(Page and screen pointing data)

════════

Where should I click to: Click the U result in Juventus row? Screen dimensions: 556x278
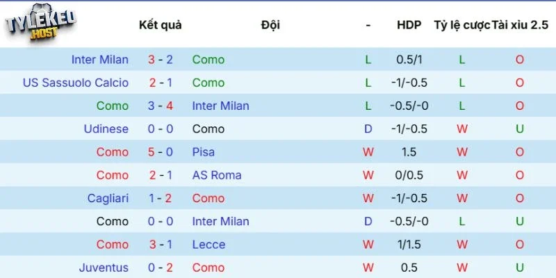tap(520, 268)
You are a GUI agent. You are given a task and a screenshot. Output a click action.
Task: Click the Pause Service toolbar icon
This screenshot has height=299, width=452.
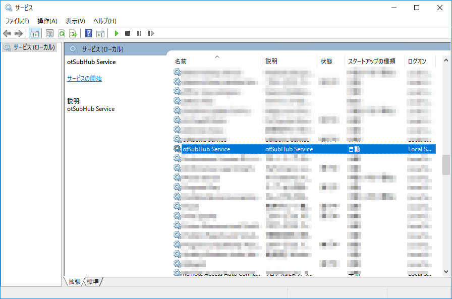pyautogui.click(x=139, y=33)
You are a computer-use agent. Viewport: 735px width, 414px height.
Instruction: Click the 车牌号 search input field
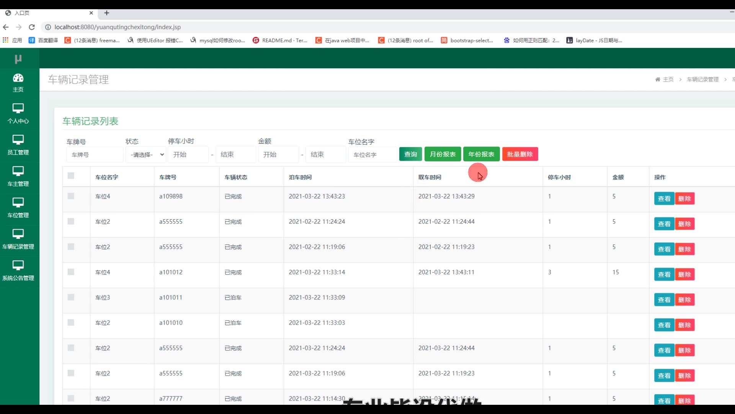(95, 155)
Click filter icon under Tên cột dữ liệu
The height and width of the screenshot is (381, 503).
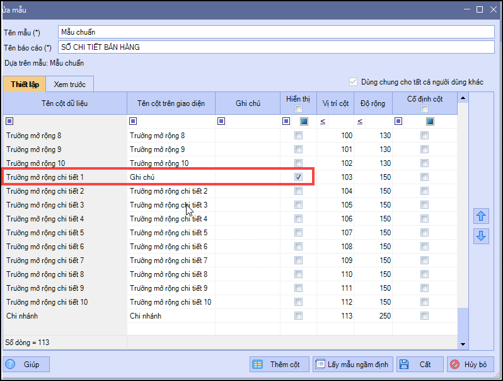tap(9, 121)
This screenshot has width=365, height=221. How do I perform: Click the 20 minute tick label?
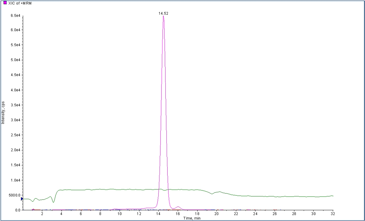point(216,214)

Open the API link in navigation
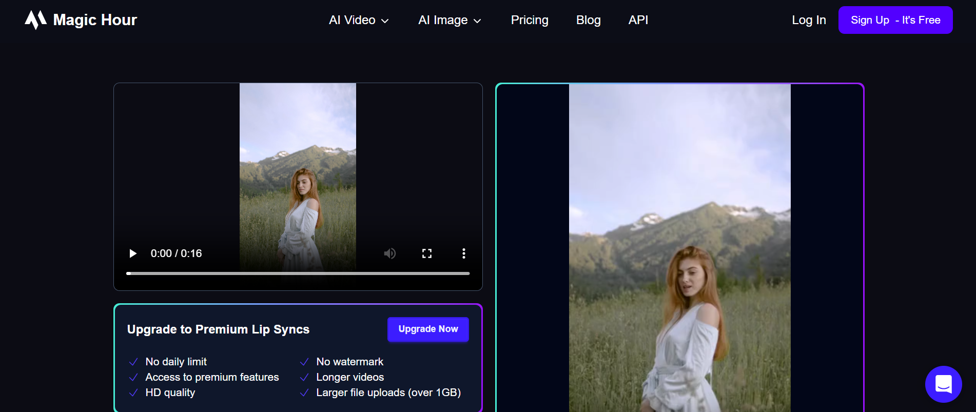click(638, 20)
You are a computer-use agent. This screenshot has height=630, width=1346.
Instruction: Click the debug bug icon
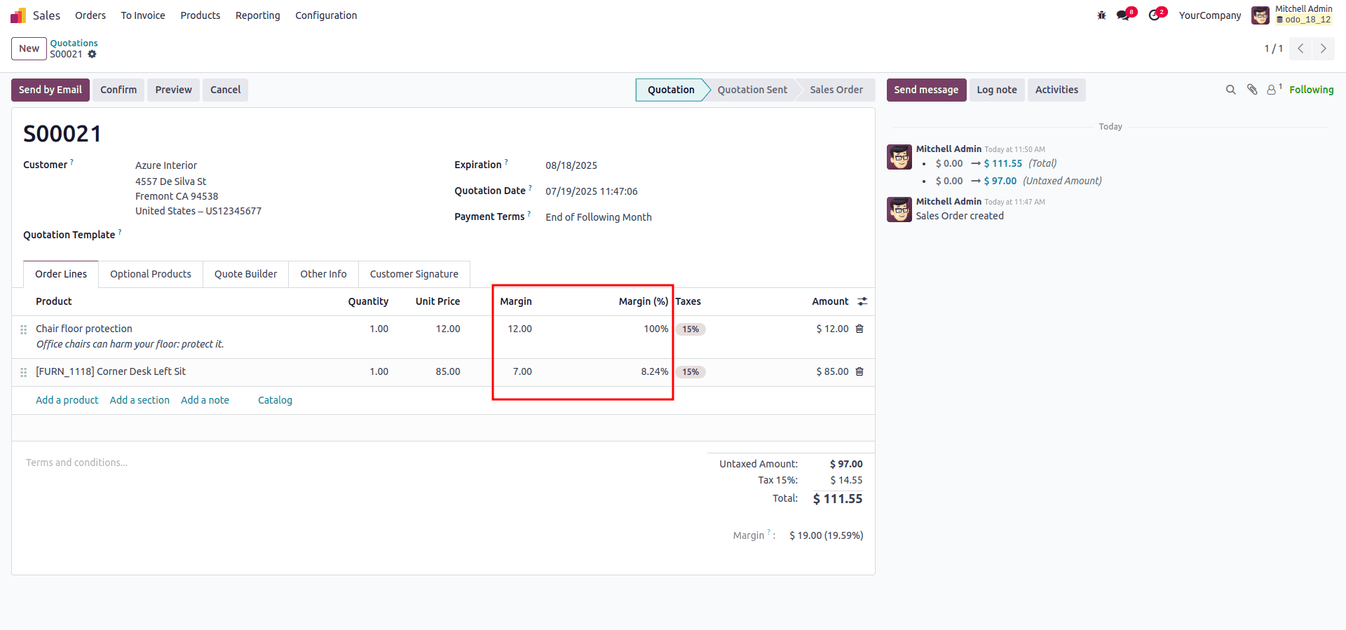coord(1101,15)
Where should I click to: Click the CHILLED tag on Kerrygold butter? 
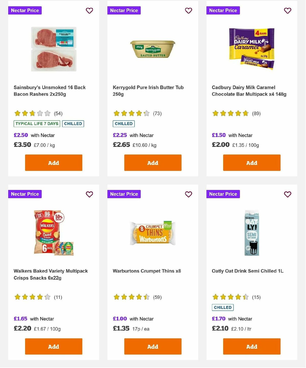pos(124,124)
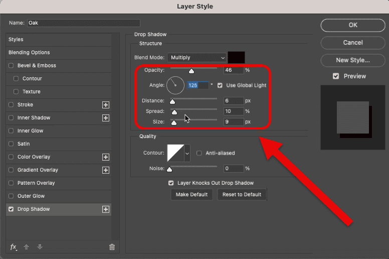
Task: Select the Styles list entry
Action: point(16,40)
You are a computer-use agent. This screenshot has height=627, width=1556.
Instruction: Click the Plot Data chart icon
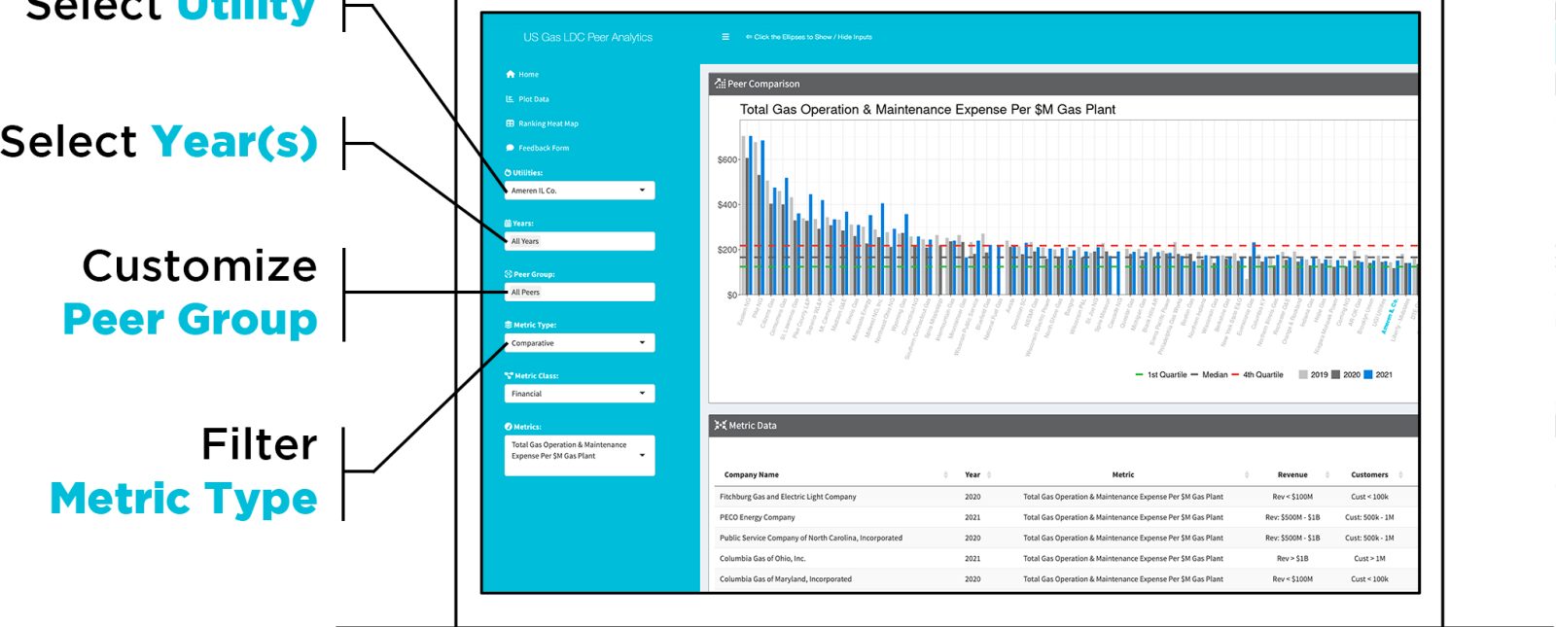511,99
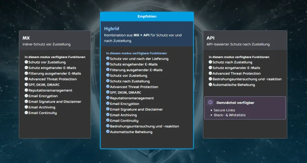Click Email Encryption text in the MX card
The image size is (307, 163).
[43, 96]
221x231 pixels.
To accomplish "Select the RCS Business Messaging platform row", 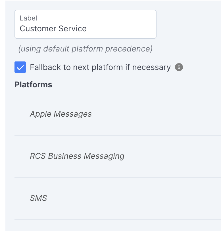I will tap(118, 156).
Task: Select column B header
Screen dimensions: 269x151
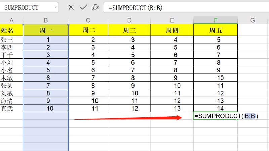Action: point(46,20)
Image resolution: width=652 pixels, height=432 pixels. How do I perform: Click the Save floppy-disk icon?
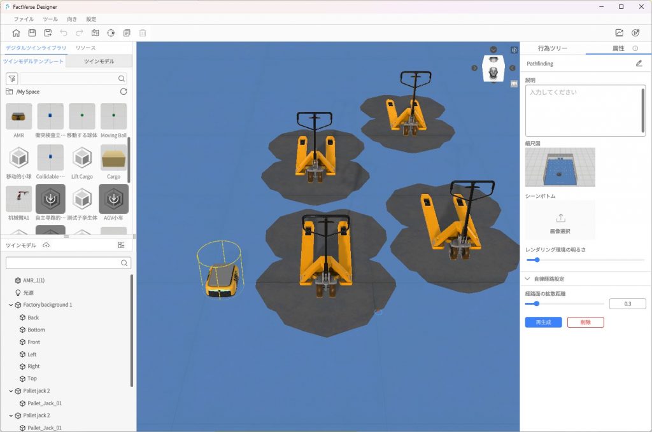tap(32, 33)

════════

**Stated exercise:** Pull out each line of the material above that contains the word "screenshot", and copy those lines in full.

**Task answer:**
You are a GUI agent. You are given a task and a screenshot. Output a click action.
This screenshot has height=299, width=452.
The height and width of the screenshot is (381, 503).
This screenshot has width=365, height=221. How do I perform: Click the 20 minute tick label?
You are a computer-use agent. This screenshot has height=630, width=1346.
You are a computer-use agent. This screenshot has height=627, width=1556.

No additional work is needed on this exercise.